__Task to carry out__: Copy out the rows word for word, beginning with the line that contains "The image size is (747, 285)." and continuing through the line that contains "point(103,25)". Omit the pictures from your answer.

__Material provided__:
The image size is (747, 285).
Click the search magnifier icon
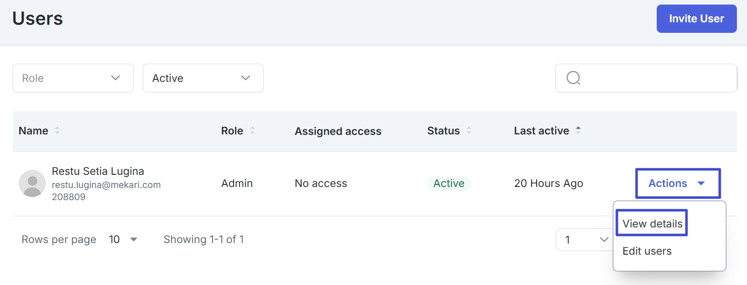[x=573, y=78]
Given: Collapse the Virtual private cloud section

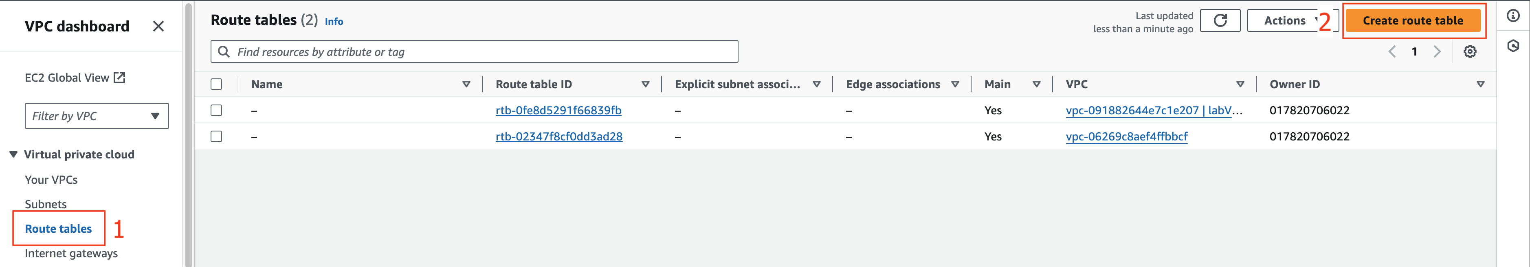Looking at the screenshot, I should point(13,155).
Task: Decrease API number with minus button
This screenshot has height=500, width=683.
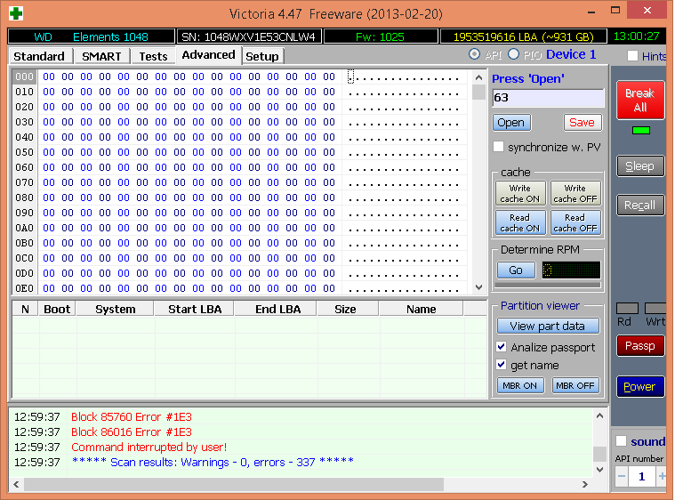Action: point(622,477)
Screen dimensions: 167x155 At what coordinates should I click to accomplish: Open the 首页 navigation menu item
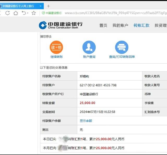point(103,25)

---

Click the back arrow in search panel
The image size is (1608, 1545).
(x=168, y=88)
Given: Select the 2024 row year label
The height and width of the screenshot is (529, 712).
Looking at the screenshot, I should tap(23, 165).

__Finished task__:
The image size is (747, 285).
Click the search magnifier icon
[x=573, y=78]
Given: Collapse the Virtual private cloud section

Looking at the screenshot, I should point(13,155).
Task: Decrease API number with minus button
This screenshot has height=500, width=683.
Action: point(622,477)
Screen dimensions: 167x155 At what coordinates should I click to accomplish: Open the 首页 navigation menu item
point(103,25)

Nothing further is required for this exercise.